Trois questions sur les pesticides dits "propres", potentiellement nocifs pour les pollinisateurs
La nouvelle génération de pesticides va-t-elle faire autant de dégâts que la première ? C’est l’inquiétude de l’association Pollinis qui publie une étude ce mardi 20 juin sur ces nouveaux produits. D’après ce rapport sur cles pesticides, ces substances ne sont pas sans conséquence pour des insectes pollinisateurs, déjà en mauvais état de conservation. Explications.
Qu’est-ce que ces pesticides nouvelle génération ?
Pollinis s'est penché dans un rapport sur les pesticides à ARN interférent (ARNi), ou pesticides "génétiques", conçus pour "bloquer l'expression de certains gènes et inhiber les fonctions vitales" chez les insectes ravageurs de culture. Il s’agit de produits élaborés à la fois par les poids lourds des pesticides comme Syngenta, Bayer, etc., mais aussi et par des start-ups en pointe dans le domaine génétique. Cette nouvelle gamme de pesticides s’attaque donc aux gênes des parasites pour bloquer certaines fonctions vitales.
Par exemple, l’un des produits actuellement testé est capable de cibler la fonction de l’appétit sur le doryphore. Il bloque le développement de cette fonction. Le doryphore n’a plus faim, il ne se nourrit plus, et donc il dépérit. D’autres produits empêchent la mue des papillons ou entraînent une déformation physique du parasite.
Le pesticide existe en spray. Il peut aussi être diffusé sous forme de virus par la plante. Les industriels affirment que cette technique est très précise et qu’elle est inspirée des mécanismes naturels.
Qu’est-ce qui ressort de l’étude menée par Pollinis ?
La promesse de ces produits, pour certains déjà testés en plein champ, y compris en France : offrir une plus grande précision et mieux cibler les insectes qui s'attaquent aux cultures, en épargnant les précieux pollinisateurs.
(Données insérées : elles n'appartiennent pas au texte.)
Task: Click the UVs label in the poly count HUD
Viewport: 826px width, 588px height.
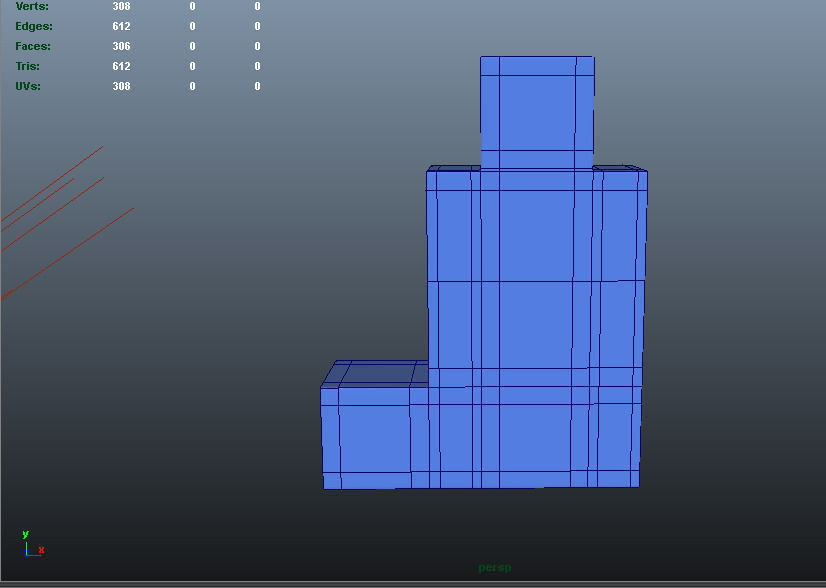Action: click(28, 86)
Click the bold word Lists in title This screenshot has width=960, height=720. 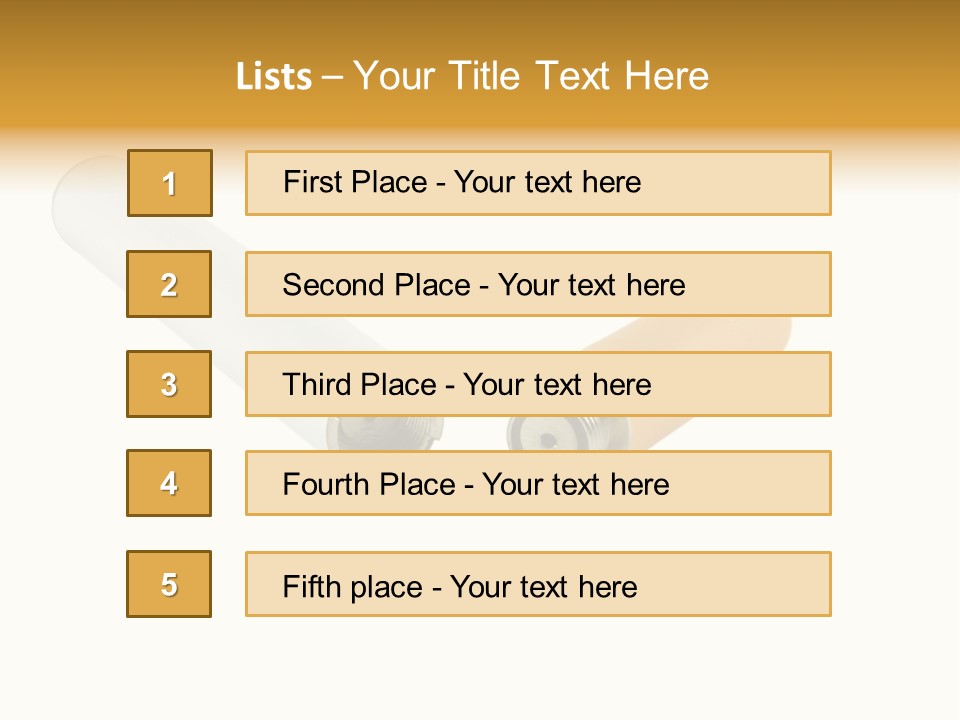(274, 77)
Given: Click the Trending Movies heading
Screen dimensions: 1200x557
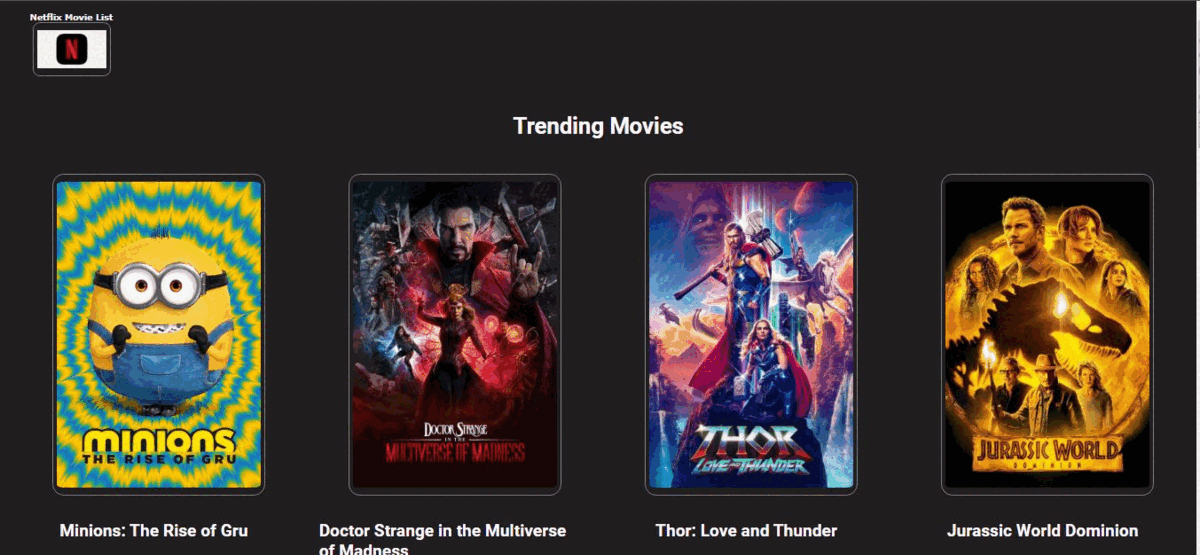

Pour vérifier cela, Pollinis a évalué 26 produits : elle a comparé les séquences génétiques qui étaient ciblées sur le parasite avec les séquences d’autres insectes précieux dans la pollinisation.
Et selon les conclusions de l’association, la moitié des produits pourraient avoir des effets sur 136 espèces de pollinisateurs qui ont des séquences génétiques extrêmement proches des parasites ciblés. Les auteurs de l’étude estiment qu’il y a un risque pour ces insectes, parmi lesquels l'abeille mellifère européenne, le bourdon des prés, le papillon belle-dame ou encore le papillon monarque qui est menacé d’extinction.
Pollinis soulève un autre problème : il n’y a pas assez d’études aujourd’hui pour correctement évaluer ces nouveaux pesticides. Les tests d’innocuité n’ont pas été délivrés. Pourtant certains députés poussent en Europe pour classer ces produits dans la catégorie des produits naturels.
Est-ce que ces pesticides sont déjà sur le marché ?
Ce n’est pas encore le cas en France ni en Europe. Mais certains de ces pesticides ont déjà été testés dans l’Hexagone. D’après l’Agence de sécurité sanitaire, trois essais ont eu lieu entre 2020 et 2021 dans ces champs de colza et de pomme de terre. C’était sur des petites surfaces et avec des quantités réduites, donc sous le régime de la déclaration, sans dossier déposé auprès des autorités.
L'ONG demande ainsi que les pesticides ARNi soient exclus de la définition des produits de biocontrôle (qui se fondent sur des mécanismes naturels), une évaluation de leurs risques "drastique et rigoureuse" par une agence indépendante, et enfin la suspension immédiate des essais en plein champ en Europe.